As mais abrangentes políticas de transferência de renda, como o Bolsa Fam[ilia, impõem contrapartidas, como a frequencia escolar das crianças. O que ele quis dizer com esse “consagraram-se” repasses sem contrapartidas? Certamente quis se referir, de orelhada, aos Benefícios de Prestação Continuada, criados pela Constituição de 1988, que amparam idosos miseráveis e miseráveis com deficiência. Como a condição básica para a criança tomar leite na escola é estar na escola, o argumento invocado por Vinicius – para combater o Leve Leite – não tem pé nem cabeça e apenas exige estômago de ferro e cálcio para ser absorvido.

O Brasil ainda tem problemas associados à etapa básica do desenvolvimento humano, mas seu principal desafio é a superação de uma outra armadilha, a da renda média.

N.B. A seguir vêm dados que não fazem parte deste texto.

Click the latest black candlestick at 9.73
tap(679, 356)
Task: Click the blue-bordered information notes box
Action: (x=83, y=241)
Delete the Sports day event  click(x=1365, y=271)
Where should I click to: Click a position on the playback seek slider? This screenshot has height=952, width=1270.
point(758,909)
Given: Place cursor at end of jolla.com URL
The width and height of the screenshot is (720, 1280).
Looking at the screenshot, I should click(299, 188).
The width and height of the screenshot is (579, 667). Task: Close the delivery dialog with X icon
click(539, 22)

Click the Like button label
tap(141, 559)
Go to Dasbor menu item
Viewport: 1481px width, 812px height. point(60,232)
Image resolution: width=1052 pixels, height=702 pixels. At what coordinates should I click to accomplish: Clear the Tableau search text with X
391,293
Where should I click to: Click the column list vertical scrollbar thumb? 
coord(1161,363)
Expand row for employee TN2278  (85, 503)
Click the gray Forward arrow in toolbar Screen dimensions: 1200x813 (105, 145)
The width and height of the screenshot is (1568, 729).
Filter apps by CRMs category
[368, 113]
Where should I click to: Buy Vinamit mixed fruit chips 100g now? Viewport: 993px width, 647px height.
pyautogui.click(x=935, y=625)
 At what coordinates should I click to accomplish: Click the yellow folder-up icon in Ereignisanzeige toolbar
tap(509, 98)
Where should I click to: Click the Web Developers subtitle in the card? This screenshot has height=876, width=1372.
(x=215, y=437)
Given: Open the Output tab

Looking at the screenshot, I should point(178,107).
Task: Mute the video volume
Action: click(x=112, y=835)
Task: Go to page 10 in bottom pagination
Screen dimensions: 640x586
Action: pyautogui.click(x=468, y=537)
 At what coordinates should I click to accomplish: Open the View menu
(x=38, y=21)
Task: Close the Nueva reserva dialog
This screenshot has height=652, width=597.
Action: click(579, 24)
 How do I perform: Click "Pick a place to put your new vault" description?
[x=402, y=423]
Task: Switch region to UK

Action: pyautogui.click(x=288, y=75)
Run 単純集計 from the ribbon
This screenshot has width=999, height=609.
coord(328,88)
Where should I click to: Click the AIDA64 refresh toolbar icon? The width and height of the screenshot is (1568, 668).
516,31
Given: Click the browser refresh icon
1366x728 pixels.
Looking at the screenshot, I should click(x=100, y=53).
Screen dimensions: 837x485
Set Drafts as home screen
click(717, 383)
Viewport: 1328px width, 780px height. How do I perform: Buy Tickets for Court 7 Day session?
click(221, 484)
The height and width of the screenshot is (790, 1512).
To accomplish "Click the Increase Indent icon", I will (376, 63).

Nesse caso, infelizmente, teoria e prática coincidem ao apontar que a maioria das nações não consegue chegar ao estágio superior.

Apresente uma tese a ser defendida; inclua um conjunto de argumentos genéricos sem nenhuma relação com a tese a ser defendida; e encerre com um fecho genérico, sem relação nem com a tese nem com os argumentos intermediários. Pronto: tem-se um artigo profundo de jornal.

O trágico nessa história é que, no estágio atual de imbecilização da opinião pública, parte do público aceitará piamente que o Leve Leite é programa “fóssil”.

O que mais impressiona é a incapacidade de articulistas como Vinicius de pesar os impactos do que escrevem nos jornais na vida de milhares de pessoas. É como se tudo não passasse de um imenso rococó  literário.